Application of RAPD-PCR and Phylogenetic Analysis for Accurate Characterization of Salmonella spp. Isolated from Chicken and Their Feed and Drinking Water

Abstract


 
 
 
 The aim of this study was ‎the‎ discrimination of Salmonella‎‎ isolated from chicken and their feed ‎and drinking water for the epidemiological control of salmonellosis. Totally, 289 samples, ‎including 217 chicken cloaca swabs, 46 water, and 26 feed samples were collected from five ‎different farms in Karbala governorate, Iraq. Conventional bacteriology tests, API 20E, Vitek 2, ‎and serology were used for bacterial identification.
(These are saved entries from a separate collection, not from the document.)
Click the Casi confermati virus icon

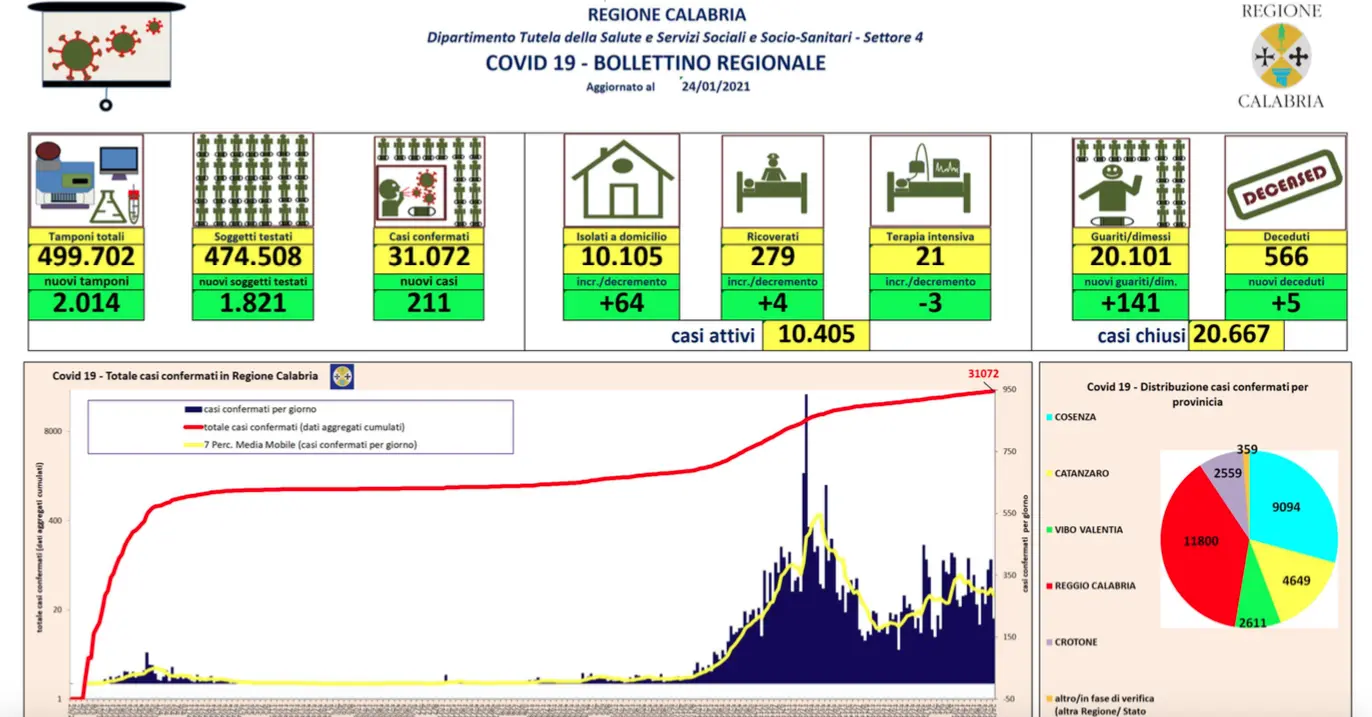click(429, 181)
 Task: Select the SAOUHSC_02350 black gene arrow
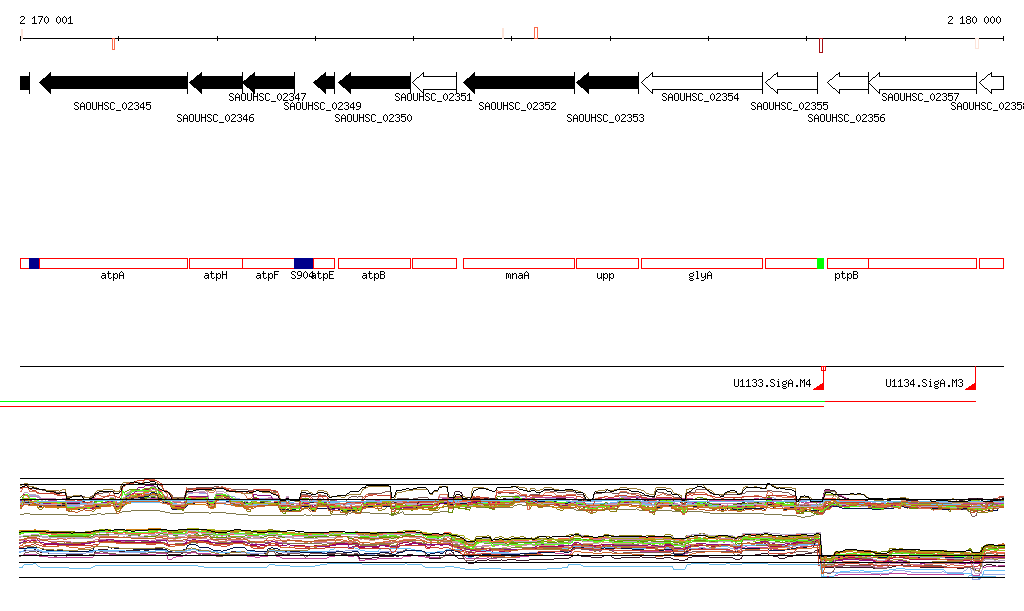click(x=374, y=82)

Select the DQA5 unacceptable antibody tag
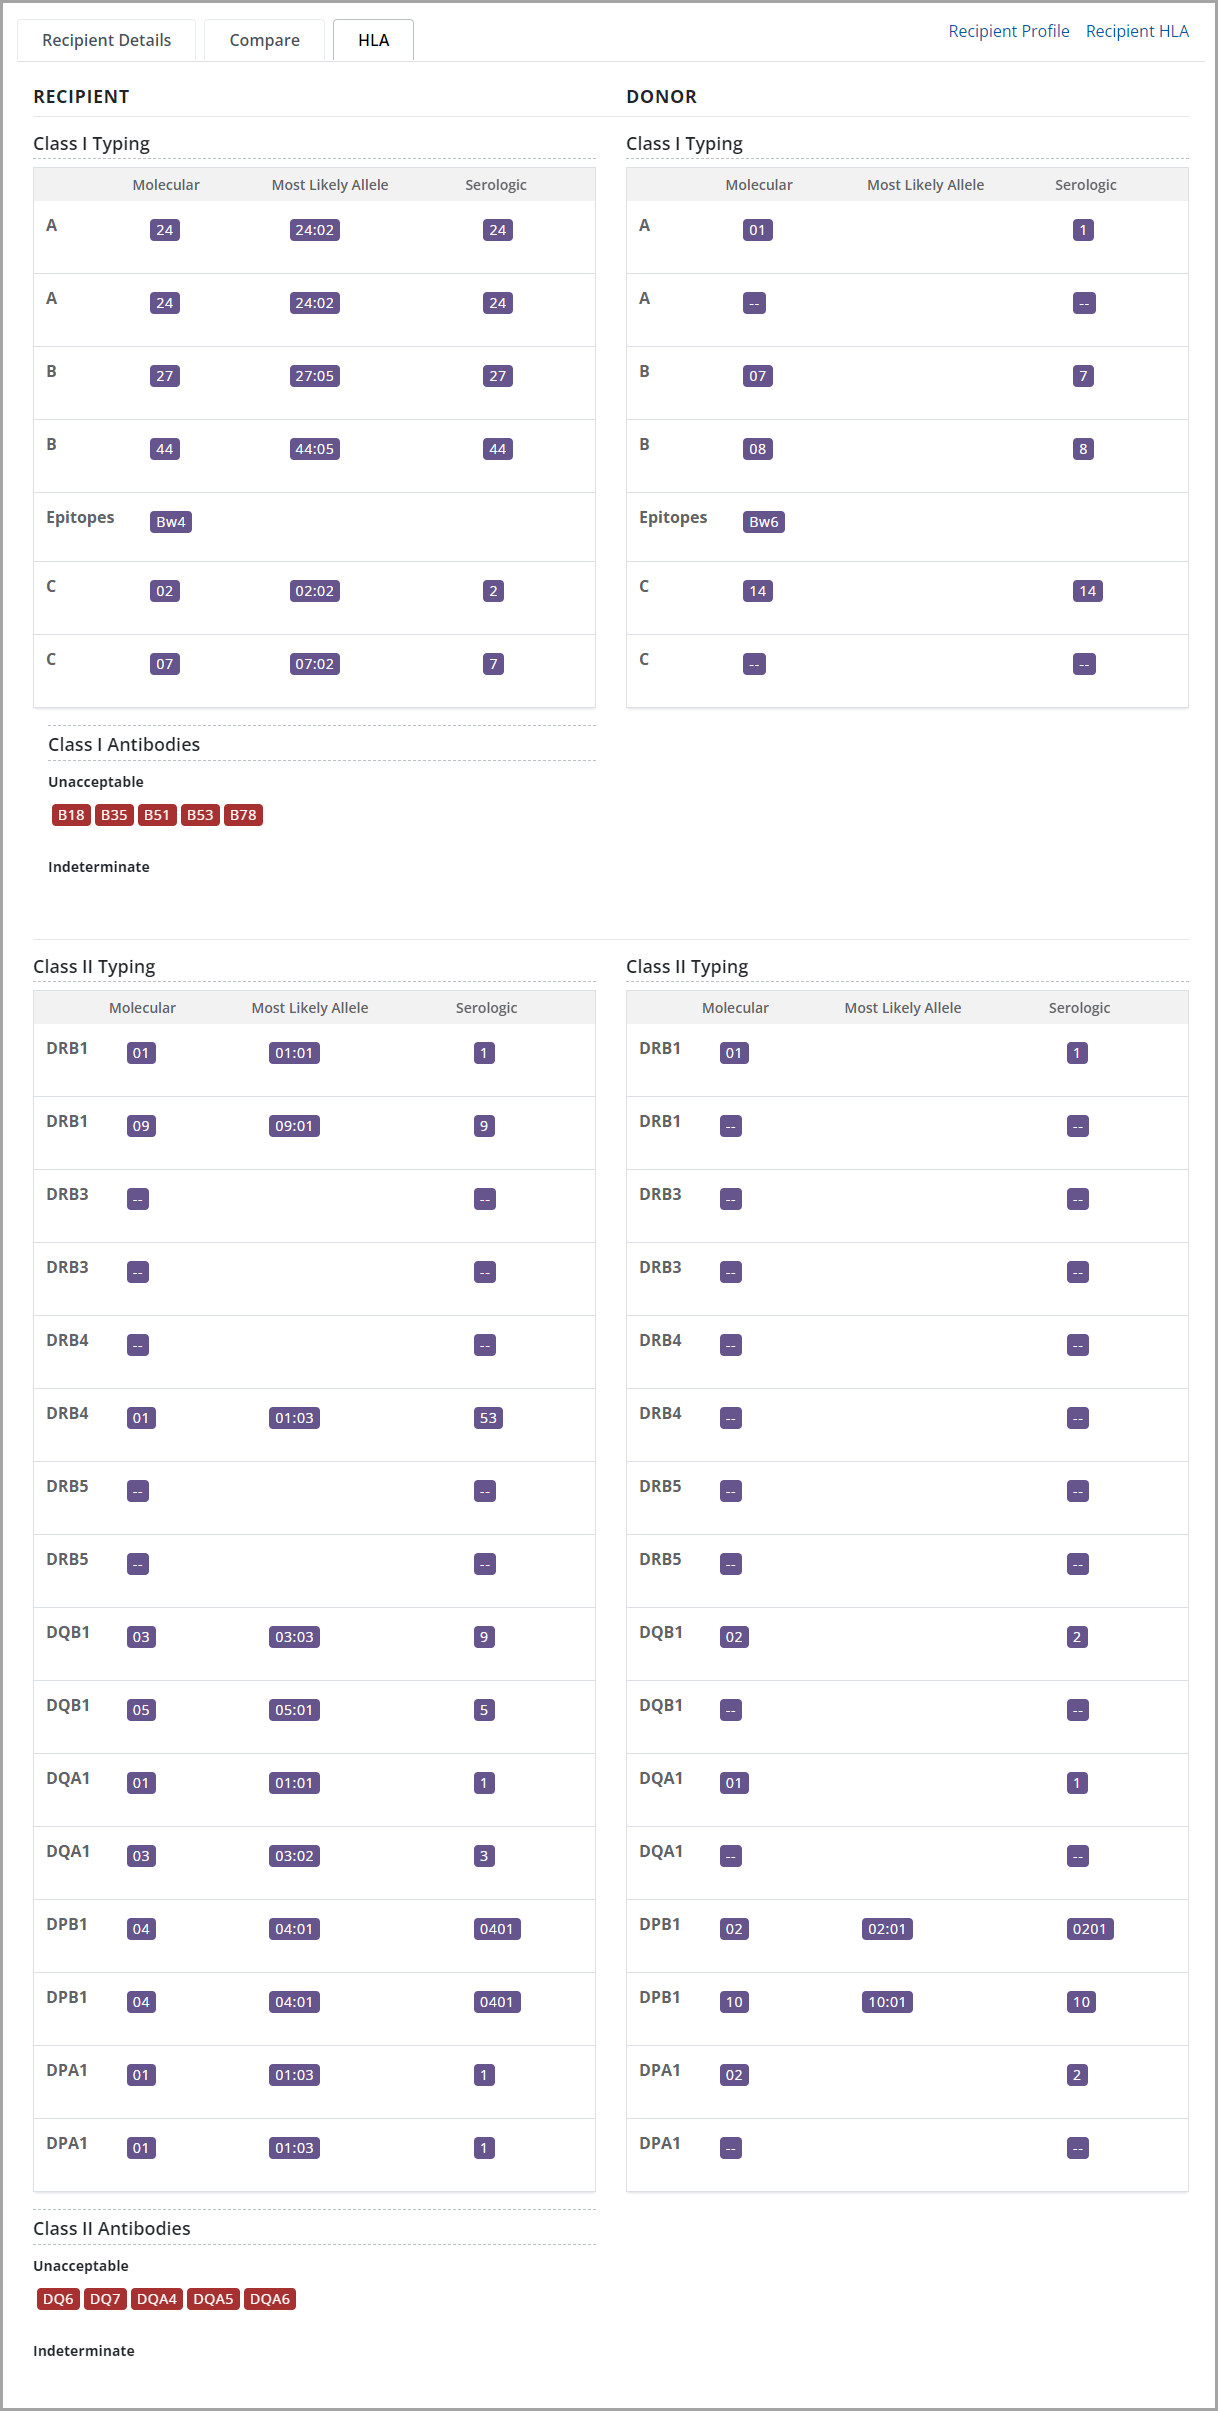(213, 2299)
Random amplified polymorphic ‎DNA (RAPD)-polymerase chain reaction (PCR) was applied to analyze the genetic relationships ‎among Salmonella‎‎ isolates. The isolation rate of Salmonella‎‎ spp. was 21.1% (61/289). While the ‎water samples constituted the highest rate (30.4%), a rate of 21.7% was reported for the cloaca ‎swabs, with no isolate at all from chicken feed. Vitek 2 was able to identify some isolates to the ‎serotype level, such as S. Enteritidis, S. Paratyphi B, and S. Paratyphi C. However, the isolates ‎were diagnosed as S. enterica by API 20E, and as S. enterica subsp. arizonae through serology. ‎Analyzing the samples by the RAPD-PCR assay showed the presence of genetically different ‎Salmonella‎‎ spp. Dendrograms created by the GelJ software successfully delineated the genetic ‎relationships. Therefore, RAPD-PCR can be used as a surrogate tool for the fast, reliable, and ‎accurate detection of Salmonella‎‎ in epidemiological surveys when compared with other ‎biochemical-based identification methods.